Heffel: Public radio has been trying to master fundraising for decades. With what you know about crowd funding online, what could public radio take from your experience to possibly retool or redevelop our fundraising method?

Inman: “Could a public radio station start an indiegogo campaign? Because part of the appeal of the campaigns is visually you can see that if I donate this, I get this. If I donate this I get that. There’s perks. There’s a clear goal that they can visually see. Rather then just getting on the radio and saying we need 50 grand and we’re at 38. Instead they can see an actual bar graph of how close you are. That might be a way to go. With my cases too they were so special, because in both  of them I had a clear villain and a clear hero”.

Heffel: Switching gears a bit, The Oatmeal is now three years old. In that short amount of time, you’ve amassed thousands of followers; your web comic gets millions of hits. If definitely seems like there’s a new type of web celebrity separate from viral video folks like Tay Zonday, or Matt Harding. Do you feel separate from those web celebrities, or feel in a different echelon because of what you do on the web?

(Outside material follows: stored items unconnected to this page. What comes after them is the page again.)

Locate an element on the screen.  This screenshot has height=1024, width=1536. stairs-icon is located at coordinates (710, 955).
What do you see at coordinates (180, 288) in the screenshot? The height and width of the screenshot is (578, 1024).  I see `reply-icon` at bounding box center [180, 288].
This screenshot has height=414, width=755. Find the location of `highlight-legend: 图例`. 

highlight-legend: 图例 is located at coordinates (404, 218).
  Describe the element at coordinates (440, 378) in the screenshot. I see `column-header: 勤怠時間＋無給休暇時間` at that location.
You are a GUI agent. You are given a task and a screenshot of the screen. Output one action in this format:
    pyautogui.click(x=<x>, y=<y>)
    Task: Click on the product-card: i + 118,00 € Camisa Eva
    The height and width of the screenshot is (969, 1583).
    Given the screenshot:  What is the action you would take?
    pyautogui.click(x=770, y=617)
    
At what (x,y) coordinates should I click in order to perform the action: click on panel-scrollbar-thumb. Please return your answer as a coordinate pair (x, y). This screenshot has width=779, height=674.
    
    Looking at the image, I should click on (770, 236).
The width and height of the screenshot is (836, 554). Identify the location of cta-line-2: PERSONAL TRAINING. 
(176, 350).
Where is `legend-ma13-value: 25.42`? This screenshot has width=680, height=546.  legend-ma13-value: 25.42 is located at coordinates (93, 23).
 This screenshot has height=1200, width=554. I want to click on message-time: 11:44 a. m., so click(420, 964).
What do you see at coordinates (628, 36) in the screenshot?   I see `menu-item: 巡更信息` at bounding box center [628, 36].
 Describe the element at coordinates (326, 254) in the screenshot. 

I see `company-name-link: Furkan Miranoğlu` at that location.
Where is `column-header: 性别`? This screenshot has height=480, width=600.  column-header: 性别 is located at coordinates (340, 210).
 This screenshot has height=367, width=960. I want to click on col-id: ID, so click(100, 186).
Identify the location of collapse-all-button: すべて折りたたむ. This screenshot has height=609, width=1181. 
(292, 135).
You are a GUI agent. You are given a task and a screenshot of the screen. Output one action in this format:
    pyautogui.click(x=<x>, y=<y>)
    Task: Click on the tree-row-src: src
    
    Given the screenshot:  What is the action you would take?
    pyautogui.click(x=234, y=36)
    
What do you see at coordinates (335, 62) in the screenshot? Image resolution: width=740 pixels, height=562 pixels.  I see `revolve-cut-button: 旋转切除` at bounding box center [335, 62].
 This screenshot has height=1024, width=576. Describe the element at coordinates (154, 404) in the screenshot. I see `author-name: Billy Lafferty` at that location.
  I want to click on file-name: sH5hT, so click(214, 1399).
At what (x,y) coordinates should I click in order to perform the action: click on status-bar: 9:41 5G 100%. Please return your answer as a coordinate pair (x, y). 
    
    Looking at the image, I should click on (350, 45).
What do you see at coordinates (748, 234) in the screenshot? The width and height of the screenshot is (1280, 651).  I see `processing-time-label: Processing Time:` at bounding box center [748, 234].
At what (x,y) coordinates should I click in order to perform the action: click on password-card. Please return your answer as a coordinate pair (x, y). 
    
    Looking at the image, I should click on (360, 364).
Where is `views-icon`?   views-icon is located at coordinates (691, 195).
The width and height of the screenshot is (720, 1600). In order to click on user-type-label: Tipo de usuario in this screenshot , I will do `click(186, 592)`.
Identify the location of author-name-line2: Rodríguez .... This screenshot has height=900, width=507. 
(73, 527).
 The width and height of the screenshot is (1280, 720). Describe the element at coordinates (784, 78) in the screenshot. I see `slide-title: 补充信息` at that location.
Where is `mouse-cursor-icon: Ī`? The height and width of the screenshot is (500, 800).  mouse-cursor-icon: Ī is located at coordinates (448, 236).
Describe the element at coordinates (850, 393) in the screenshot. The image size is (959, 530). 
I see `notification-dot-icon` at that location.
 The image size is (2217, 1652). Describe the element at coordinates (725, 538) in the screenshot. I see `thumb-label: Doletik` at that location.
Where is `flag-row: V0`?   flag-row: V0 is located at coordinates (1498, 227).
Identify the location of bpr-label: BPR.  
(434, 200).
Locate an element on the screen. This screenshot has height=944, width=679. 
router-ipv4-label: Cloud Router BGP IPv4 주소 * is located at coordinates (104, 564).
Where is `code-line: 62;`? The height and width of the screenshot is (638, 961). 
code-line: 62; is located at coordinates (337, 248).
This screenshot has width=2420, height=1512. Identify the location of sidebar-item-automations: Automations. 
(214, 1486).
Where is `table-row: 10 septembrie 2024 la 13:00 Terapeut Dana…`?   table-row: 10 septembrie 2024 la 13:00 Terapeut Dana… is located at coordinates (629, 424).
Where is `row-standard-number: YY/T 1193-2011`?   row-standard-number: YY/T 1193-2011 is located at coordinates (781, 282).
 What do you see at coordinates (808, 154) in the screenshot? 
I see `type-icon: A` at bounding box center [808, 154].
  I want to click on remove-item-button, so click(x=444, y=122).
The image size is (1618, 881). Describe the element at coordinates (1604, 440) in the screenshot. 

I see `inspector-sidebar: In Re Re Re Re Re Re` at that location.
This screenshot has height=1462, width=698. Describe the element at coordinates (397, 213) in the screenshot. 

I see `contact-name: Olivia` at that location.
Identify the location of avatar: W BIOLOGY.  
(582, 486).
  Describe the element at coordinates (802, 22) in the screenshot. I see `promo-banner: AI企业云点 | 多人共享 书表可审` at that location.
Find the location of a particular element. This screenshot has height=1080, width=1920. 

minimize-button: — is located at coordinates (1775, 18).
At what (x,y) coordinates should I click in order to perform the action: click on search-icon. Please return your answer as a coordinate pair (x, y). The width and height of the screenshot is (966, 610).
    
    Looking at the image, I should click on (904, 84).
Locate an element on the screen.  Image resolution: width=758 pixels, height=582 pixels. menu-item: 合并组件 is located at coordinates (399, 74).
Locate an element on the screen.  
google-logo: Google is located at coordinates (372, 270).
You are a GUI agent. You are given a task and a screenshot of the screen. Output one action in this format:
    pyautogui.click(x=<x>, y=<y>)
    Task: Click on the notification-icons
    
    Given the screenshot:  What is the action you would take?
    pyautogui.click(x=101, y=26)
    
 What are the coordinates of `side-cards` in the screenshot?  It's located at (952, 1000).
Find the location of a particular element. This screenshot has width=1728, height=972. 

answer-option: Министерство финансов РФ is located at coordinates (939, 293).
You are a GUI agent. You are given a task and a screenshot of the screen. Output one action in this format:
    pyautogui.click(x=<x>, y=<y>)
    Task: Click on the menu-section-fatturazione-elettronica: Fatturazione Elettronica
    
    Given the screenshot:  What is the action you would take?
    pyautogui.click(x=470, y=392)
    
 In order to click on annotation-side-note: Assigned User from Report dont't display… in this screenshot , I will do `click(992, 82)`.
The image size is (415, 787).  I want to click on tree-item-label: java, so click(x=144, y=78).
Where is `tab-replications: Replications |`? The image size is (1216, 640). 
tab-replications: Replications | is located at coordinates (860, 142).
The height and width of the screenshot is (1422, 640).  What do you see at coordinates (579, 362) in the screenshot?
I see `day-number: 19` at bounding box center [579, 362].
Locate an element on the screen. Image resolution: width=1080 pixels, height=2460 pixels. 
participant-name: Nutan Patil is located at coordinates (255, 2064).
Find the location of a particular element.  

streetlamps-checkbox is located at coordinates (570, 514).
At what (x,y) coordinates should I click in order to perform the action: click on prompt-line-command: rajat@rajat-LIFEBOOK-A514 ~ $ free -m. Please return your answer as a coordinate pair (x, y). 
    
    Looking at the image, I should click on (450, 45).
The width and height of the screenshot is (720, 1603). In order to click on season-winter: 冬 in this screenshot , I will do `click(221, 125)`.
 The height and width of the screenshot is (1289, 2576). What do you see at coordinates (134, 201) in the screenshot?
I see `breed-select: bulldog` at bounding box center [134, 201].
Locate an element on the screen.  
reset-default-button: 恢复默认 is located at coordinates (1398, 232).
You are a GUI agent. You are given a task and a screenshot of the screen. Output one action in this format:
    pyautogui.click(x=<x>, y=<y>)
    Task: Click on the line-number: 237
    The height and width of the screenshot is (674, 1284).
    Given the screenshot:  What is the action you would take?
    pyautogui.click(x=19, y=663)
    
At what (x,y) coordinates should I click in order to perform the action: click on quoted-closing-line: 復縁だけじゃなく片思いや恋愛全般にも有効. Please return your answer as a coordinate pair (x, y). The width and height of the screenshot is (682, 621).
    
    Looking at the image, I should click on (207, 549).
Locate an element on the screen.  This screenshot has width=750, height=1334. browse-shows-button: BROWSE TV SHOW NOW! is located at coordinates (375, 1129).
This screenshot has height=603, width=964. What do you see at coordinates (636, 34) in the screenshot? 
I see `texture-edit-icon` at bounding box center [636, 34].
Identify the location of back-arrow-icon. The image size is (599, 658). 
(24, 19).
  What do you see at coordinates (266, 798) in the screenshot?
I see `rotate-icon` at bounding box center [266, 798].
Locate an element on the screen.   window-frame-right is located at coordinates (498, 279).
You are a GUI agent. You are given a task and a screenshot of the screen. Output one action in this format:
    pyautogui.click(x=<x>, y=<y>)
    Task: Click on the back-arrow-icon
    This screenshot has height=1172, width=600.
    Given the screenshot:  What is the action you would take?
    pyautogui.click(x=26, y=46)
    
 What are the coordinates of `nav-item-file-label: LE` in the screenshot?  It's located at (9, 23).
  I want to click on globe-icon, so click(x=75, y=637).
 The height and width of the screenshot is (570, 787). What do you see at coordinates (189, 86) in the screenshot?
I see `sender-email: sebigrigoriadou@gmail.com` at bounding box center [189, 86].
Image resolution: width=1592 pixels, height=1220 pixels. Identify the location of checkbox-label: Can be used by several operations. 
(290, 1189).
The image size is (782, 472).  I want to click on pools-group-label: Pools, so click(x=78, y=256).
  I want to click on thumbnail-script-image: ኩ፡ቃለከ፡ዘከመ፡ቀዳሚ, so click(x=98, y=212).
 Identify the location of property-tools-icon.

Inman: “I don’t think there’s any sort of that, at least not to me. Let me try to think of an example. Let’s say I met the creator of [the famous comic] BC. I’d be, ‘oh ok ,you know, alright.’ But I didn’t really read his comic. But, there’s another comic right now -Loading Artist- that’s hilarious. He doesn’t have much of a following because it’s just started. I’d be just as excited to meet him as I would to meet Jim Davis.”  

Heffel: So then the internet has leveled the playing field in regards to celebrity -at least on this level?

Inman: “I think so. There isn’t this kind of boys club. Maybe in 20 years we’ll all be grumpy because we were once famous, and now we’re not…I don’t know.”

Heffel: You’d be like: ‘I’m the creator of The Oatmeal! Get off my lawn!’

Inman: “Yeah, I pioneered crowd funding! Or some crap like that, [laughs] sitting there in my suspenders…”

Matthew Inman is creator of the web-comic The Oatmeal.